Instrucciones a seguir:
Copia al pie de la letra la parte del fragmento para leer que arranca con las palabras "Opinión Nacional" y cierra con "el Dr. Frankenstein.".

Fragmento para leer:
┏━━

Opinión Nacional

¡Qué tiempos los de Rómulo, carajo!

Temo muy seriamente que ante el descalabro del régimen y la eventual y nada imaginaria muerte del caudillo muchos dirigentes opositores de la vieja y nueva escuela hayan comenzado a temerle al cuero. Y en lugar de afilar sus estacas para clavárselas en el corazón al uniformado príncipe Drácula del chavismo, prefieran acomodarse en el carromato e intentar la transición por las estepas de Transilvania de la mano con los viejos financistas y operadores del teniente coronel, en cómplice armonía con el desastre. Una extraña mezcla de Drácula con el Dr. Frankenstein.

┗━━

Conjunto de datos:
┏━━

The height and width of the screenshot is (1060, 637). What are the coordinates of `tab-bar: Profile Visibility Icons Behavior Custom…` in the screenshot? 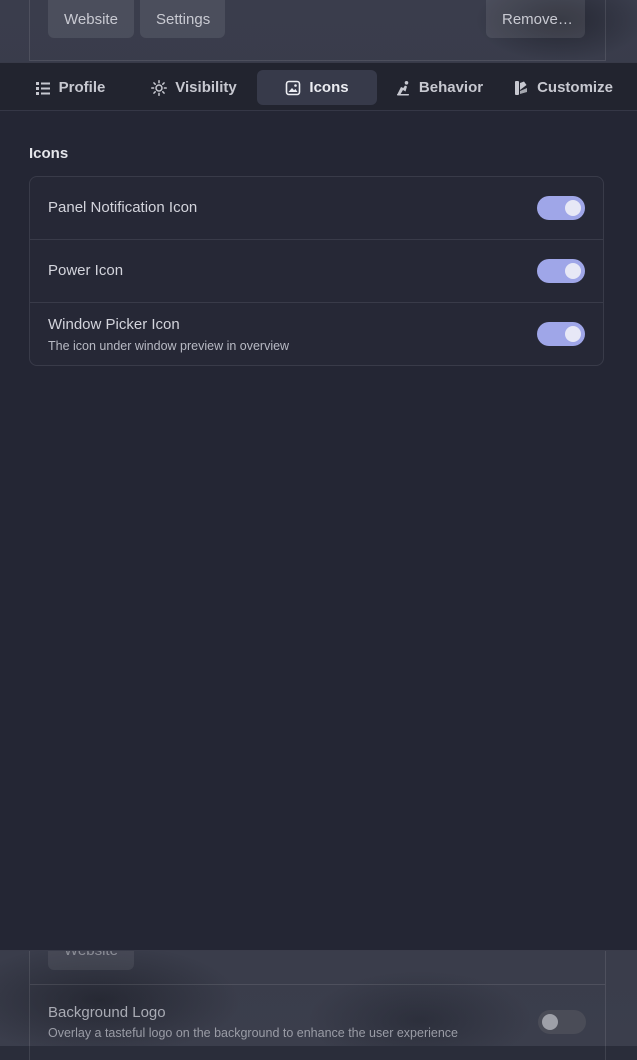 It's located at (318, 87).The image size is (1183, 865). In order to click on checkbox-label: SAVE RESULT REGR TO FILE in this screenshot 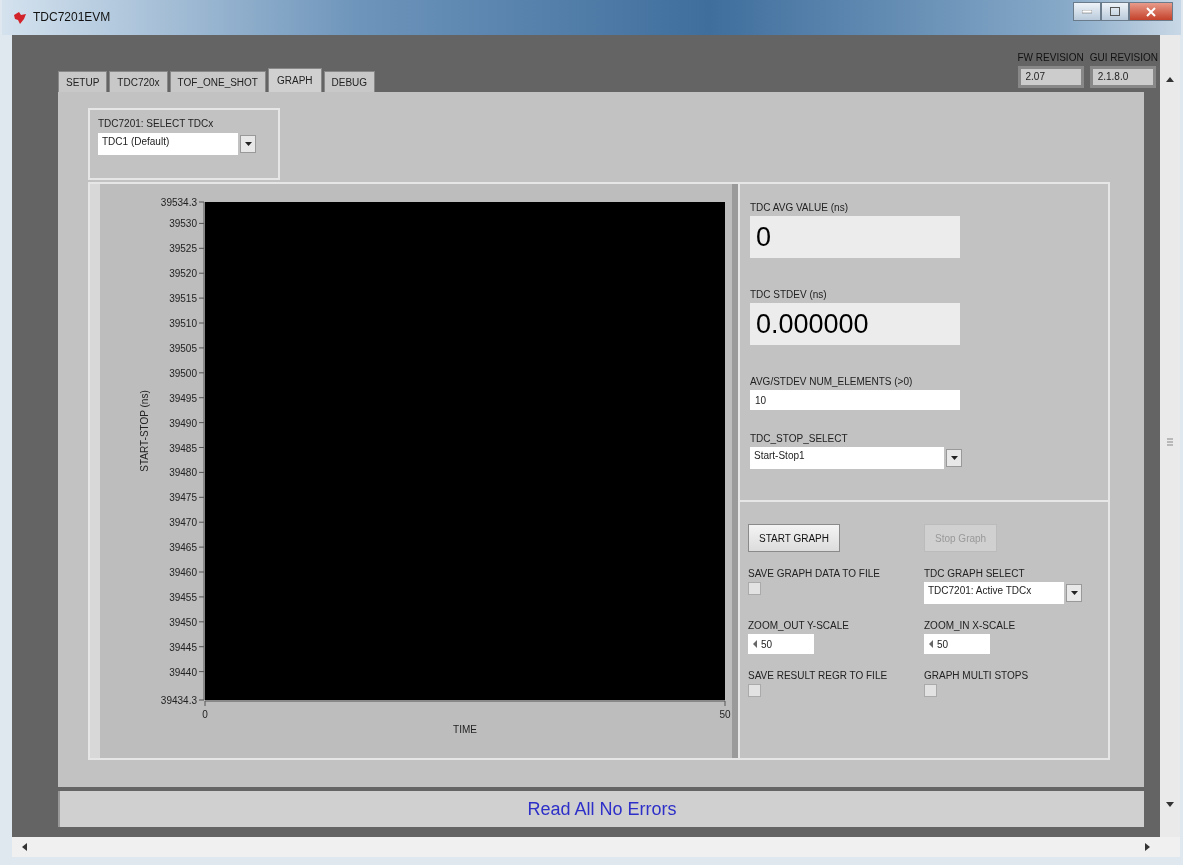, I will do `click(818, 676)`. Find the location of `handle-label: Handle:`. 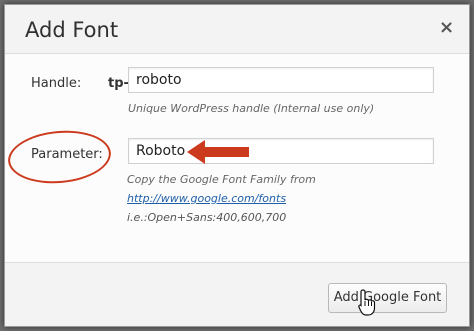

handle-label: Handle: is located at coordinates (56, 84).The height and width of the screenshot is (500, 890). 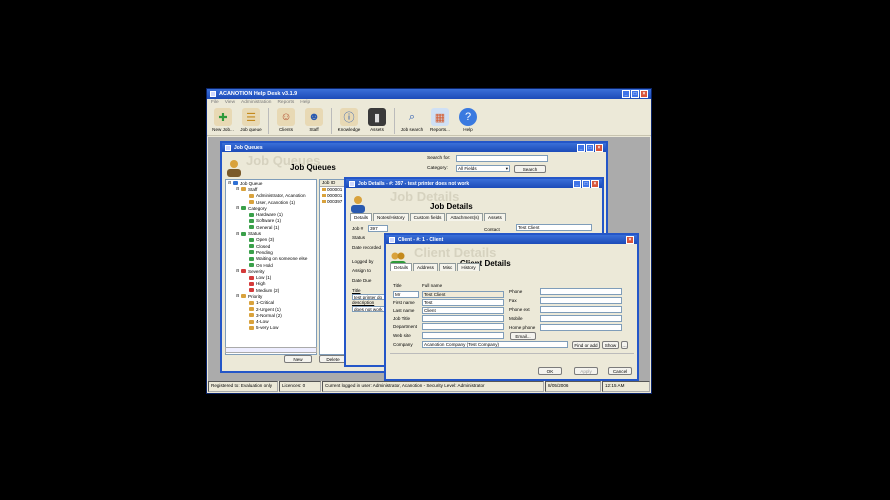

┗━━

Solución:
Opinión Nacional

¡Qué tiempos los de Rómulo, carajo!

Temo muy seriamente que ante el descalabro del régimen y la eventual y nada imaginaria muerte del caudillo muchos dirigentes opositores de la vieja y nueva escuela hayan comenzado a temerle al cuero. Y en lugar de afilar sus estacas para clavárselas en el corazón al uniformado príncipe Drácula del chavismo, prefieran acomodarse en el carromato e intentar la transición por las estepas de Transilvania de la mano con los viejos financistas y operadores del teniente coronel, en cómplice armonía con el desastre. Una extraña mezcla de Drácula con el Dr. Frankenstein.